Collected Stories – Part 1 – Day 67 of 276

Noyes climbed into the car beside me and started it at once. I was glad that he did not overflow with conversation, for some peculiar atmospheric tensity made me feel disinclined to talk. The town seemed very attractive in the afternoon sunlight as we swept up an incline and turned to the right into the main street. It drowsed like the older New England cities which one remembers from boyhood, and something in the collocation of roofs and steeples and chimneys and brick walls formed contours touching deep viol-strings of ancestral emotion. I could tell that I was at the gateway of a region half-bewitched through the piling-up of unbroken time-accumulations; a region where old, strange things have had a chance to grow and linger because they have never been stirred up.

As we passed out of Brattleboro my sense of constraint and foreboding increased, for a vague quality in the hill-crowded countryside with its towering, threatening, close-pressing green and granite slopes hinted at obscure secrets and immemorial survivals which might or might not be hostile to mankind. For a time our course followed a broad, shallow river which flowed down from unknown hills in the north, and I shivered when my companion told me it was the West River. It was in this stream, I recalled from newspaper items, that one of the morbid crablike beings had been seen floating after the floods.
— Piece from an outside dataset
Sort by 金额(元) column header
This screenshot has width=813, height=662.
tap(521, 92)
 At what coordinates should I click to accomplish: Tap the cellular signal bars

Gradually the country around us grew wilder and more deserted. Archaic covered bridges lingered fearsomely out of the past in pockets of the hills, and the half-abandoned railway track paralleling the river seemed to exhale a nebulously visible air of desolation. There were awesome sweeps of vivid valley where great cliffs rose, New England’s virgin granite showing grey and austere through the verdure that scaled the crests. There were gorges where untamed streams leaped, bearing down toward the river the unimagined secrets of a thousand pathless peaks. Branching away now and then were narrow, half-concealed roads that bored their way through solid, luxuriant masses of forest among whose primal trees whole armies of elemental spirits might well lurk. As I saw these I thought of how Akeley had been molested by unseen agencies on his drives along this very route, and did not wonder that such things could be.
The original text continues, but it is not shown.